■ Collected data entries
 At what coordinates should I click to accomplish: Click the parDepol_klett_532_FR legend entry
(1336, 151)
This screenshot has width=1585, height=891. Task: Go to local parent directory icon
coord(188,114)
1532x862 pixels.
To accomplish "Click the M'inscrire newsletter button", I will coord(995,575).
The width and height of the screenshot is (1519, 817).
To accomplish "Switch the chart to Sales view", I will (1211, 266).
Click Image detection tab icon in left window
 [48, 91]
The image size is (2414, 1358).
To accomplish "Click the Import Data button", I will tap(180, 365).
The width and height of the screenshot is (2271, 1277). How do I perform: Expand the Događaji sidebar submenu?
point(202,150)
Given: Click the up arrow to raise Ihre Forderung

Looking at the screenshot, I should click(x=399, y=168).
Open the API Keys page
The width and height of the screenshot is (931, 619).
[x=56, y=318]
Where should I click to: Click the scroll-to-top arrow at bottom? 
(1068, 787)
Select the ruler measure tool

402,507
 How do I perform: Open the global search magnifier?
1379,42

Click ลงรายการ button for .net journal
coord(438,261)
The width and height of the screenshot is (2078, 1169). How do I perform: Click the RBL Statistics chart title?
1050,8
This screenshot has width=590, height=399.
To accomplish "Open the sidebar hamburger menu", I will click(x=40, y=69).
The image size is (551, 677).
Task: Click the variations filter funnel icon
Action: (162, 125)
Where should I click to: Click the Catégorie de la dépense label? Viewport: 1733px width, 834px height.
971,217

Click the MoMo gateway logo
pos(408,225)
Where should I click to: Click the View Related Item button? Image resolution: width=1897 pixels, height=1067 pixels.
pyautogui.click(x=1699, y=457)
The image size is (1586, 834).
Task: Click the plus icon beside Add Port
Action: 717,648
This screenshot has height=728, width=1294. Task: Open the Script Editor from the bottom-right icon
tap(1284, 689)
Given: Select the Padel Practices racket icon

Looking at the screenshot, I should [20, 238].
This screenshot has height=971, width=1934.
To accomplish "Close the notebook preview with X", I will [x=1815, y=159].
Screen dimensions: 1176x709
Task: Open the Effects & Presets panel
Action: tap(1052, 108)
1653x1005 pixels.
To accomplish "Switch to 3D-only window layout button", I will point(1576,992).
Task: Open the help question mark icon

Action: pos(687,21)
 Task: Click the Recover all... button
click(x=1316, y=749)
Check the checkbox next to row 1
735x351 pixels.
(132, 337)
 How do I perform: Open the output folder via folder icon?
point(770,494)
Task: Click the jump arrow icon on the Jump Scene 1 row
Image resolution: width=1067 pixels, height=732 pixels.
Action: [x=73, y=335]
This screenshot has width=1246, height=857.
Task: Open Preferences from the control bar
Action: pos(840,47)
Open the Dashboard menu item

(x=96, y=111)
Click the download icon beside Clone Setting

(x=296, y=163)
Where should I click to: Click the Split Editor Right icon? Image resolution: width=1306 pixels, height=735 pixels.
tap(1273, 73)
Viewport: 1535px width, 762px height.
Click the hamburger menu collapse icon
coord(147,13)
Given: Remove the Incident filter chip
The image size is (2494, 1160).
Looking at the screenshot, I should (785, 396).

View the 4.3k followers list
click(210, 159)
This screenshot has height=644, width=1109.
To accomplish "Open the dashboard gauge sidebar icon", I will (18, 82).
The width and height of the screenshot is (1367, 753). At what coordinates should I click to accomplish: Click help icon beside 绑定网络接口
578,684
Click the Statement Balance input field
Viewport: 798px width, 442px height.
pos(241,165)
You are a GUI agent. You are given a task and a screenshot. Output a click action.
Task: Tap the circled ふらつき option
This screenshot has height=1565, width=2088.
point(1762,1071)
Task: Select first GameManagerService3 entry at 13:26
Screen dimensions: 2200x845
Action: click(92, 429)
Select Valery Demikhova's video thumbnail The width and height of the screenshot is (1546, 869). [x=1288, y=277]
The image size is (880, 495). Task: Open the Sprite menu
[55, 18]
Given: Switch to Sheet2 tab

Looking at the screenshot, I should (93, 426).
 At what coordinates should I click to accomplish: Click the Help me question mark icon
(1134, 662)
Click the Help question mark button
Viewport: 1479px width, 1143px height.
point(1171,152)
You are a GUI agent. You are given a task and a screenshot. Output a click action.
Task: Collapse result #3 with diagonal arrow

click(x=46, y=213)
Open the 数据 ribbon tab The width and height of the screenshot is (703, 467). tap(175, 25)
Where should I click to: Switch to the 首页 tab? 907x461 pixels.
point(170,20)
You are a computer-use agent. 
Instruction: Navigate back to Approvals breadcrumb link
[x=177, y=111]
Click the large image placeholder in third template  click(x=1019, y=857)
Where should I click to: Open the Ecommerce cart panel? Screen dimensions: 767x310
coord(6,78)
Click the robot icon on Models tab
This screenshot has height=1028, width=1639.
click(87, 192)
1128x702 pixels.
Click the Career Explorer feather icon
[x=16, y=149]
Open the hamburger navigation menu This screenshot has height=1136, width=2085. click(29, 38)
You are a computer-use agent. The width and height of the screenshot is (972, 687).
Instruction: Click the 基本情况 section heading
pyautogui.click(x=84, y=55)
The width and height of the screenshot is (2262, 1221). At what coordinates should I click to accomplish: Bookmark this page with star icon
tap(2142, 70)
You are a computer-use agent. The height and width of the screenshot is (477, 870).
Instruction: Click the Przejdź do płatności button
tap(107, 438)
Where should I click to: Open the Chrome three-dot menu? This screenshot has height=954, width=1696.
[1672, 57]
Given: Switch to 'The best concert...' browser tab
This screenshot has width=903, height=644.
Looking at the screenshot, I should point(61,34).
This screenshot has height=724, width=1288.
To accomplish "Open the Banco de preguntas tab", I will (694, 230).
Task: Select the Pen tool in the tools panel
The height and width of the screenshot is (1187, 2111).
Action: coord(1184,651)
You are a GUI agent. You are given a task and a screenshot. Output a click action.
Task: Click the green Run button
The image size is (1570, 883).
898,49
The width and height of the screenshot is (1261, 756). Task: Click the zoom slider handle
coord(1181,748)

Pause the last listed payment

■ ASSIGNED TASK
Output the records once more, exactly as they stand.

■ ANSWER FOR THIS EXERCISE
 At what coordinates should I click to accomplish: Click the parDepol_klett_532_FR legend entry
(1336, 151)
This screenshot has width=1585, height=891. Task: Go to local parent directory icon
coord(188,114)
1532x862 pixels.
To accomplish "Click the M'inscrire newsletter button", I will coord(995,575).
The width and height of the screenshot is (1519, 817).
To accomplish "Switch the chart to Sales view", I will (1211, 266).
Click Image detection tab icon in left window
 [48, 91]
The image size is (2414, 1358).
To accomplish "Click the Import Data button", I will tap(180, 365).
The width and height of the screenshot is (2271, 1277). How do I perform: Expand the Događaji sidebar submenu?
point(202,150)
Given: Click the up arrow to raise Ihre Forderung

Looking at the screenshot, I should click(x=399, y=168).
Open the API Keys page
The width and height of the screenshot is (931, 619).
[x=56, y=318]
Where should I click to: Click the scroll-to-top arrow at bottom? 
(1068, 787)
Select the ruler measure tool

402,507
 How do I perform: Open the global search magnifier?
1379,42

Click ลงรายการ button for .net journal
coord(438,261)
The width and height of the screenshot is (2078, 1169). How do I perform: Click the RBL Statistics chart title?
1050,8
This screenshot has width=590, height=399.
To accomplish "Open the sidebar hamburger menu", I will click(x=40, y=69).
The image size is (551, 677).
Task: Click the variations filter funnel icon
Action: (162, 125)
Where should I click to: Click the Catégorie de la dépense label? Viewport: 1733px width, 834px height.
971,217

Click the MoMo gateway logo
pos(408,225)
Where should I click to: Click the View Related Item button? Image resolution: width=1897 pixels, height=1067 pixels.
pyautogui.click(x=1699, y=457)
The image size is (1586, 834).
Task: Click the plus icon beside Add Port
Action: 717,648
This screenshot has height=728, width=1294. Task: Open the Script Editor from the bottom-right icon
tap(1284, 689)
Given: Select the Padel Practices racket icon

Looking at the screenshot, I should [20, 238].
This screenshot has height=971, width=1934.
To accomplish "Close the notebook preview with X", I will [x=1815, y=159].
Screen dimensions: 1176x709
Task: Open the Effects & Presets panel
Action: tap(1052, 108)
1653x1005 pixels.
To accomplish "Switch to 3D-only window layout button", I will point(1576,992).
Task: Open the help question mark icon

Action: pos(687,21)
 Task: Click the Recover all... button
click(x=1316, y=749)
Check the checkbox next to row 1
735x351 pixels.
(132, 337)
 How do I perform: Open the output folder via folder icon?
point(770,494)
Task: Click the jump arrow icon on the Jump Scene 1 row
Image resolution: width=1067 pixels, height=732 pixels.
Action: [x=73, y=335]
This screenshot has width=1246, height=857.
Task: Open Preferences from the control bar
Action: pos(840,47)
Open the Dashboard menu item

(x=96, y=111)
Click the download icon beside Clone Setting

(x=296, y=163)
Where should I click to: Click the Split Editor Right icon? Image resolution: width=1306 pixels, height=735 pixels.
tap(1273, 73)
Viewport: 1535px width, 762px height.
Click the hamburger menu collapse icon
coord(147,13)
Given: Remove the Incident filter chip
The image size is (2494, 1160).
Looking at the screenshot, I should (785, 396).

View the 4.3k followers list
click(210, 159)
This screenshot has height=644, width=1109.
To accomplish "Open the dashboard gauge sidebar icon", I will (18, 82).
The width and height of the screenshot is (1367, 753). At what coordinates should I click to accomplish: Click help icon beside 绑定网络接口
578,684
Click the Statement Balance input field
Viewport: 798px width, 442px height.
pos(241,165)
You are a GUI agent. You are given a task and a screenshot. Output a click action.
Task: Tap the circled ふらつき option
This screenshot has height=1565, width=2088.
point(1762,1071)
Task: Select first GameManagerService3 entry at 13:26
Screen dimensions: 2200x845
Action: click(92, 429)
Select Valery Demikhova's video thumbnail The width and height of the screenshot is (1546, 869). [x=1288, y=277]
The image size is (880, 495). Task: Open the Sprite menu
[55, 18]
Given: Switch to Sheet2 tab

Looking at the screenshot, I should (93, 426).
 At what coordinates should I click to accomplish: Click the Help me question mark icon
(1134, 662)
Click the Help question mark button
Viewport: 1479px width, 1143px height.
point(1171,152)
You are a GUI agent. You are given a task and a screenshot. Output a click action.
Task: Collapse result #3 with diagonal arrow

click(x=46, y=213)
Open the 数据 ribbon tab The width and height of the screenshot is (703, 467). tap(175, 25)
Where should I click to: Switch to the 首页 tab? 907x461 pixels.
point(170,20)
You are a computer-use agent. 
Instruction: Navigate back to Approvals breadcrumb link
[x=177, y=111]
Click the large image placeholder in third template  click(x=1019, y=857)
Where should I click to: Open the Ecommerce cart panel? Screen dimensions: 767x310
coord(6,78)
Click the robot icon on Models tab
This screenshot has height=1028, width=1639.
click(87, 192)
1128x702 pixels.
Click the Career Explorer feather icon
[x=16, y=149]
Open the hamburger navigation menu This screenshot has height=1136, width=2085. click(29, 38)
You are a computer-use agent. The width and height of the screenshot is (972, 687).
Instruction: Click the 基本情况 section heading
pyautogui.click(x=84, y=55)
The width and height of the screenshot is (2262, 1221). At what coordinates should I click to accomplish: Bookmark this page with star icon
tap(2142, 70)
You are a computer-use agent. The height and width of the screenshot is (477, 870).
Instruction: Click the Przejdź do płatności button
tap(107, 438)
Where should I click to: Open the Chrome three-dot menu? This screenshot has height=954, width=1696.
[1672, 57]
Given: Switch to 'The best concert...' browser tab
This screenshot has width=903, height=644.
Looking at the screenshot, I should point(61,34).
This screenshot has height=724, width=1288.
To accomplish "Open the Banco de preguntas tab", I will (694, 230).
Task: Select the Pen tool in the tools panel
The height and width of the screenshot is (1187, 2111).
Action: coord(1184,651)
You are a GUI agent. You are given a task and a screenshot. Output a click action.
Task: Click the green Run button
The image size is (1570, 883).
898,49
The width and height of the screenshot is (1261, 756). Task: Click the zoom slider handle
coord(1181,748)

Pause the last listed payment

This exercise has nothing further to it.